Utilizing the coupling coordination degree method, a decision-making platform for doctors and patients has been crafted. Firstly, it can optimize the management of strained healthcare resources during crises like the Covid-19 pandemic (Jana et al., 2022). Secondly, it can deter medical violence. Past data (Pan et al., 2015) indicates that a significant portion of medical violence incidents in China stemmed from dissatisfaction with treatment, services, or high costs. In such a challenging medical landscape, this intelligent platform, guided by comprehensive coupling and coordination, predicts patients’ medical decision-making tendencies. By considering factors like treatment effect, cost, side effects, and experience, the platform can streamline communication and foster evidence-based medical decisions.

Conclusions

SDM plays a pivotal role in the clinical decision-making process, emphasizing the synergy between doctors and patients. The coordination level of SDM is a direct reflection of the quality of decisions made. This research introduced an innovative approach to assess the coordination level of SDM through the lens of the coupling coordination degree. The objective is to optimize this coordination level, thereby enhancing the quality of decisions and fostering a more harmonious doctor–patient relationship.

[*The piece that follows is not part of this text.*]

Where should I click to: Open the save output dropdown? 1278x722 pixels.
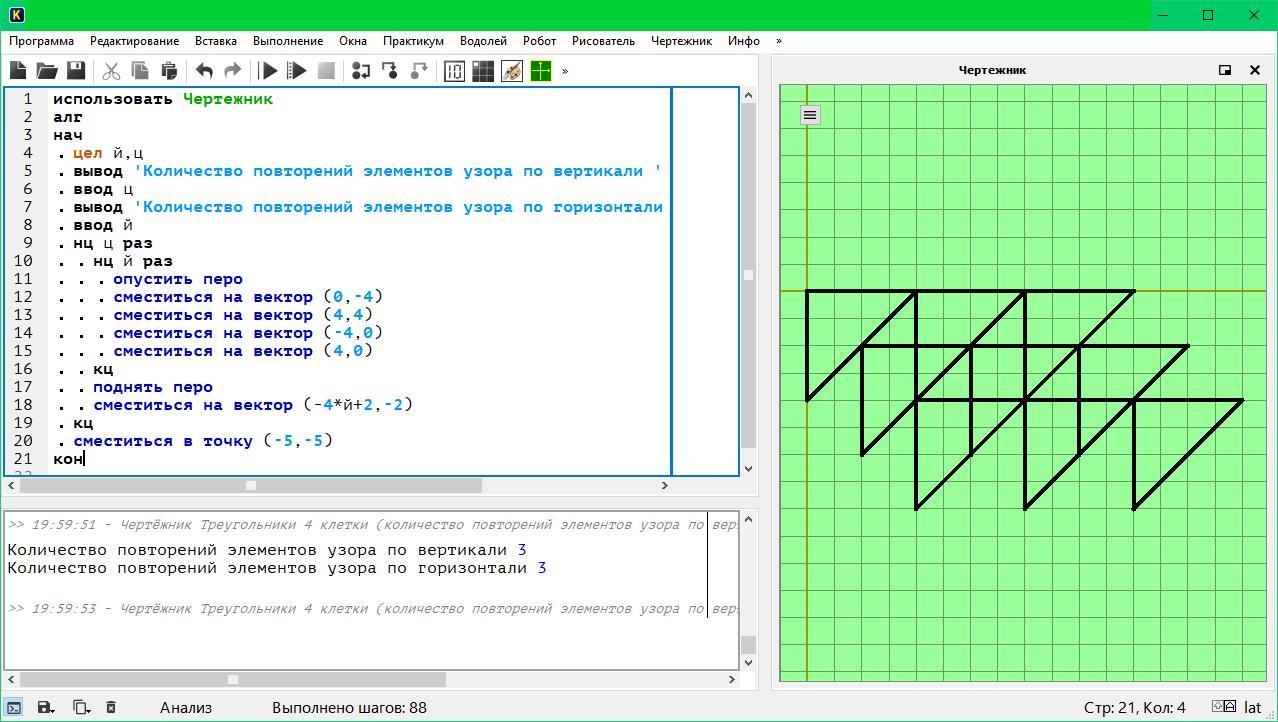tap(46, 707)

Nevertheless, this research is not without its limitations. The current SDM coupling coordination evaluation model might not capture all system elements, potentially missing out on key stakeholders like patient families. Future surveys should consider incorporating these additional decision-making subjects to craft a more holistic and authoritative evaluation model, mirroring the intricacies of real-world medical services more accurately.